In the preferred embodiment, the flow restricting means includes a foraminous member, the receiving means includes a wall integrally formed in the conduit to define an aperture across which the flow restricting means is disposed, and the access means includes a threaded opening in the conduit and a threaded plug for occluding the opening.
Numerous other advantages and features of the present invention will become readily apparent from the following detailed description of the invention, from the claims, and from the accompanying drawings.

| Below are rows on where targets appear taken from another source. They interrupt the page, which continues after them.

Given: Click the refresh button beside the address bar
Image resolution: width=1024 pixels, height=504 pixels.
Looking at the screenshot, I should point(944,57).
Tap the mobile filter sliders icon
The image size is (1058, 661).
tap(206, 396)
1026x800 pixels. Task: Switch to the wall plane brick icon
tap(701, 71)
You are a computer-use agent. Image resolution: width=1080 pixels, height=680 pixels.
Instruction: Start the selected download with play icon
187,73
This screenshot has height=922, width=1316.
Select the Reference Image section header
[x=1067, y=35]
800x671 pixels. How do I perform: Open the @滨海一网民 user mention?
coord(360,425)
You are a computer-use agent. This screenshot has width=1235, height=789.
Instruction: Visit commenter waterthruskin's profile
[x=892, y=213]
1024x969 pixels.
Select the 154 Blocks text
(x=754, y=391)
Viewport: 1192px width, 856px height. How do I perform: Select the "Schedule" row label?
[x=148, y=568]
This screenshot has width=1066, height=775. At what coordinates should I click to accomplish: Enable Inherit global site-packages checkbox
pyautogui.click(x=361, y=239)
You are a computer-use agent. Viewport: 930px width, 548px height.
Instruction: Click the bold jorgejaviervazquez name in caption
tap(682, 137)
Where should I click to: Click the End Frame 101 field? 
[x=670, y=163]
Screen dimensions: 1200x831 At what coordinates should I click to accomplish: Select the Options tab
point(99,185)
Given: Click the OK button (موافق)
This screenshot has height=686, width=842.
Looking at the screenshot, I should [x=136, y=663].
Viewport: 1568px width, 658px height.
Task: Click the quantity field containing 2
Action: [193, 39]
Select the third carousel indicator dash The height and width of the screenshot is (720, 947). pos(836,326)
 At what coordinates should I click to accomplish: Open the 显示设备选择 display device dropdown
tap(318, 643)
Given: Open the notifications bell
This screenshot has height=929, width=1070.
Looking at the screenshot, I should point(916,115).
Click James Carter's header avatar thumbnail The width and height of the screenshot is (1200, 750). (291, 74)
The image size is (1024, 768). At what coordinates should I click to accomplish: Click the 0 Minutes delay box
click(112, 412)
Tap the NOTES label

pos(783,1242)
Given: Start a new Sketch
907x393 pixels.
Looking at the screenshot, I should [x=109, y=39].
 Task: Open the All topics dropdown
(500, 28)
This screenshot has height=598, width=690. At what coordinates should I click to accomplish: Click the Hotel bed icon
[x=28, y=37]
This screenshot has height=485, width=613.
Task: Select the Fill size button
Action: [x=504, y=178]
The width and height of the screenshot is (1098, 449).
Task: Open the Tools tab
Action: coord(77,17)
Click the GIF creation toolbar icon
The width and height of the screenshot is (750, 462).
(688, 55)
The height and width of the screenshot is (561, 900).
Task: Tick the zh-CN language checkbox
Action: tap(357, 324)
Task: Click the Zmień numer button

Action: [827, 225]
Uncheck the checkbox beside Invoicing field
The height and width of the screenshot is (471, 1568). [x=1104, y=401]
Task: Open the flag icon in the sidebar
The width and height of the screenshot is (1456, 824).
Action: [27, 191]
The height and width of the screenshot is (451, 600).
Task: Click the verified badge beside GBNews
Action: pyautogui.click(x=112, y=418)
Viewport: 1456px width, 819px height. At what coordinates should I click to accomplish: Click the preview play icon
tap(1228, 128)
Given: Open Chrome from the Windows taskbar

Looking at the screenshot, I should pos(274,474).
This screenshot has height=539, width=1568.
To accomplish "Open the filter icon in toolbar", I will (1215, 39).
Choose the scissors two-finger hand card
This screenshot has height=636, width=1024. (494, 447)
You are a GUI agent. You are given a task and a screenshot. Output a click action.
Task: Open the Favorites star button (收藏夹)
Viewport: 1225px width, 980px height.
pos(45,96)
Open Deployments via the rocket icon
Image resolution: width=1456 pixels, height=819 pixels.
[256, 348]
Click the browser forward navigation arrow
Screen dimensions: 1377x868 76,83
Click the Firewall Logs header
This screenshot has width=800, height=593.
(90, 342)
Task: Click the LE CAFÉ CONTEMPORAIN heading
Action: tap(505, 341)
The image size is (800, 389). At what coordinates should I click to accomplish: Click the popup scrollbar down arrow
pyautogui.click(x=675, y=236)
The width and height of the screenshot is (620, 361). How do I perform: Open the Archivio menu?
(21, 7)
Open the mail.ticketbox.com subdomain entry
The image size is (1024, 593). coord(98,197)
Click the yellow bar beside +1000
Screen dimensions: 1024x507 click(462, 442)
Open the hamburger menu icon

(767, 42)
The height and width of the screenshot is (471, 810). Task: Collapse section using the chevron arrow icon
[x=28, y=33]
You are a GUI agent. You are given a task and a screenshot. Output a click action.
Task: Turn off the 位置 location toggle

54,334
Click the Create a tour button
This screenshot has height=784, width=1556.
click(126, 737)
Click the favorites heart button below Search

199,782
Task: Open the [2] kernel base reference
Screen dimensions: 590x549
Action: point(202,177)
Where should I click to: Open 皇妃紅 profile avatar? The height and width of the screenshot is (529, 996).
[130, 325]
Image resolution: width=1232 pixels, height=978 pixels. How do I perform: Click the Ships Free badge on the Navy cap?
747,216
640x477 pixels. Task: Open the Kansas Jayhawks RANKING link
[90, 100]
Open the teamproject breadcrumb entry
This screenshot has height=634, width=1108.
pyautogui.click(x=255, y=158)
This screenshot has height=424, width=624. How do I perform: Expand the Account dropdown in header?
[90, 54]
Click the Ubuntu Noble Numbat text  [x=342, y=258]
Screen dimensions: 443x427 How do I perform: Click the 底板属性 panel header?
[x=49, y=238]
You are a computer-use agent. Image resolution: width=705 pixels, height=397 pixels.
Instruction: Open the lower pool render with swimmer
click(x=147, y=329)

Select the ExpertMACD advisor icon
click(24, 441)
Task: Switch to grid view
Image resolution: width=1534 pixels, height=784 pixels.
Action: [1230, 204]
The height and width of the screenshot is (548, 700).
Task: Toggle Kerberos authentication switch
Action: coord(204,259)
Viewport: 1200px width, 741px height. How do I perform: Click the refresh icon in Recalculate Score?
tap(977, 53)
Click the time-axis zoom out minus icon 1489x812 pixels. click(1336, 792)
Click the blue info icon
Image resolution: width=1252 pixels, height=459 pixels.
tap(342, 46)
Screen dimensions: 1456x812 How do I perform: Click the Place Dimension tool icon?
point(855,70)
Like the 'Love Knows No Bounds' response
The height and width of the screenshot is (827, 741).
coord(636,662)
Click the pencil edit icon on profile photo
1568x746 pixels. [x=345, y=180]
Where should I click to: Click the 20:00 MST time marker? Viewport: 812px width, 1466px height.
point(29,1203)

BRIEF DESCRIPTION OF THE DRAWINGS
In the accompanying drawings forming part of the specification, in which like numerals are employed to designate like parts throughout the same,
FIG. 1 is a perspective view of the spout assembly of the present invention;
FIG. 2 is an enlarged, partial cross-sectional exploded view of the assembly;
FIG. 3 is a more greatly enlarged, fragmentary, partial cross-sectional view of the assembly with the components assembled in the normal operating position; and
FIG. 4 is a fragmentary, cross-sectional view taken generally along the plane 4--4 in FIG. 3.
DESCRIPTION OF THE PREFERRED EMBODIMENT
While this invention is susceptible of embodiment in many different forms, this specification and the accompanying drawings disclose only one specific form as an example of the use of the invention. The invention is not intended to be limited to the embodiment so described, and the scope of the invention will be pointed out in the appended claims.
The spout assembly of the present invention is illustrated in FIG. 1 and is designated generally therein by the reference numeral 10. As best illustrated in FIGS. 1 and 2, the assembly 10 includes a discharge conduit 12 which is typically fabricated from a suitable material, such as brass. Other materials may be employed. The discharge conduit 12 defines an internal flow passage 14 which has an inlet 16 and an outlet 18. The flow through the discharge conduit 12 occurs in the direction indicated by the arrow 19 in FIG. 2.
A flow restricting means or control means 20 (FIGS. 2, 3, and 4) is provided for restricting flow of fluid through the passage 14 in the discharge conduit 12. Preferably, the flow restricting means 20 is a foraminous member, and in the embodiment illustrated, the flow restricting means 20 is a conventional aerator device having a central disc 24, a flange 26, a bearing member 28, and a cylindrical end portion or projection 30.
The disc 24 includes a plurality of circumferentially spaced orifices 32 which are arranged in a circular pattern in the disc 24. The bearing member 28 is connected to the disc 24 by means of a reduced diameter neck portion 36 so as to provide clearance around the orifices 32.
The spout assembly 10 includes a receiving means for receiving the flow restricting means 20 in a predetermined position in the passage 14 between the inlet 16 and outlet 18, and the receiving means, in the preferred embodiment illustrated in FIGS. 2 and 3, includes an internal wall 40 which is unitary with the discharge conduit 14 and which defines an aperture 42 (FIG. 2) for receiving part of the flow restricting means 20. Preferably, the aperture 42 is circular, and the internal wall 40 further defines an annular shoulder 44 around the aperture 42 for receiving the flange 26 of the flow restricting means 20.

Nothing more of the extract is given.